## Source extract
╔══
Among the questions they will be seeking to answer are “What role does dust from the Sahara play in hurricane formation?” and “Do widespread environmental conditions such as humidity, temperature, precipitation and clouds lead to cyclone formation, or are smaller-scale interactions between some of these same elements the cause?”
A guess is that the hot dry dusty air from the Sahara Desert in Africa nips the bud of hurricane formation. Millions of tons of Saharan dust can cross the Atlantic every year. Airborne dust can make the trip in is little as five days.
But why now? Why hasn’t Saharan dust been a major inhibitor of hurricane formation before? Answer: The Sahara Desert is moving south at a rate as much as 30 miles per year. The farther south the desert moves, the more the dusty Saharan winds blow into the region where tropical waves develop. The ultra-dry dusty air sucks the life out of newly born storms more now than in the past: A tipping point has been reached where the dust suddenly becomes a player in hurricane formation.
╚══
## Required tasks
a - For each statement, say whether it agrees with the passage on Saharan dust. Answer yes or no and quote the deciding words. (i) The Sahara Desert is moving north. (ii) Millions of tons of Saharan dust can cross the Atlantic every year. (iii) Saharan dust has long been a major inhibitor of hurricane formation.
b - Name every widespread environmental condition that the passage on Saharan dust gives as a possible cause of cyclone formation.
The listing that comes next plays no part in this exercise.

## Given material
╔══
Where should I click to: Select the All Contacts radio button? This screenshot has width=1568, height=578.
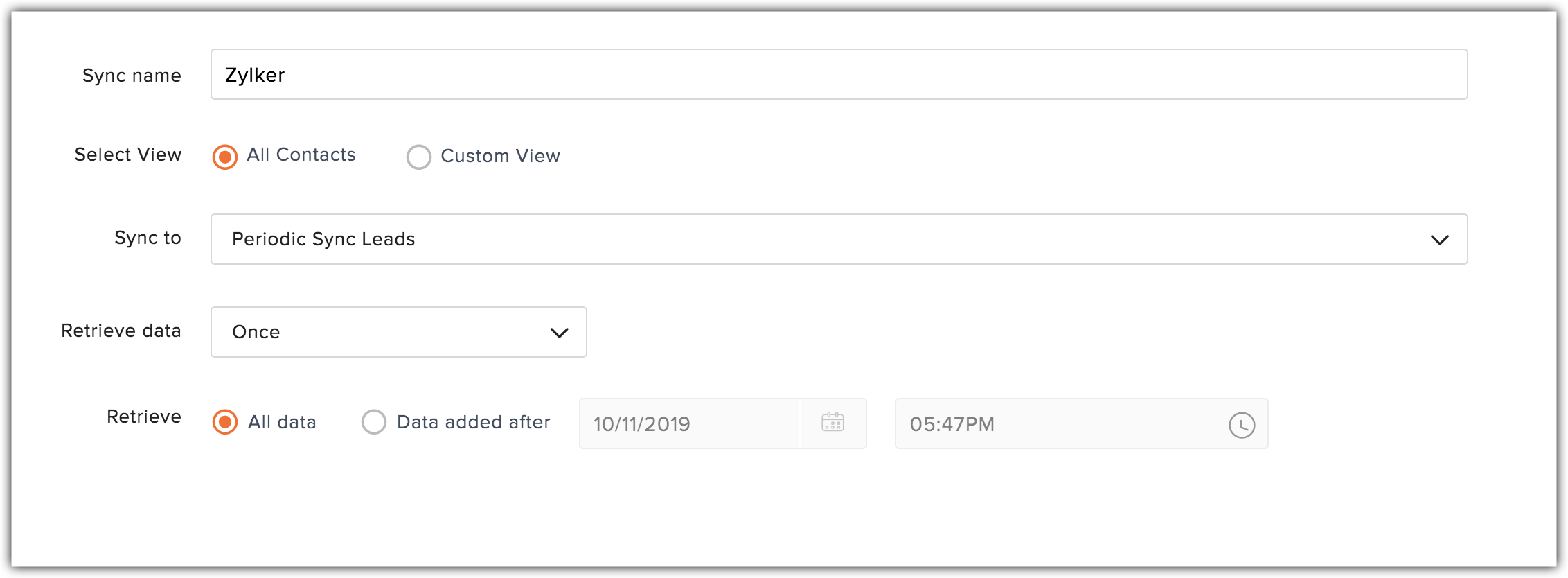(x=225, y=157)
╚══
## Results of the exercise
a -
(i) No: "The Sahara Desert is moving south at a rate as much as 30 miles per year."
(ii) Yes: "Millions of tons of Saharan dust can cross the Atlantic every year."
(iii) No: "A tipping point has been reached where the dust suddenly becomes a player in hurricane formation."

b - Humidity, temperature, precipitation, clouds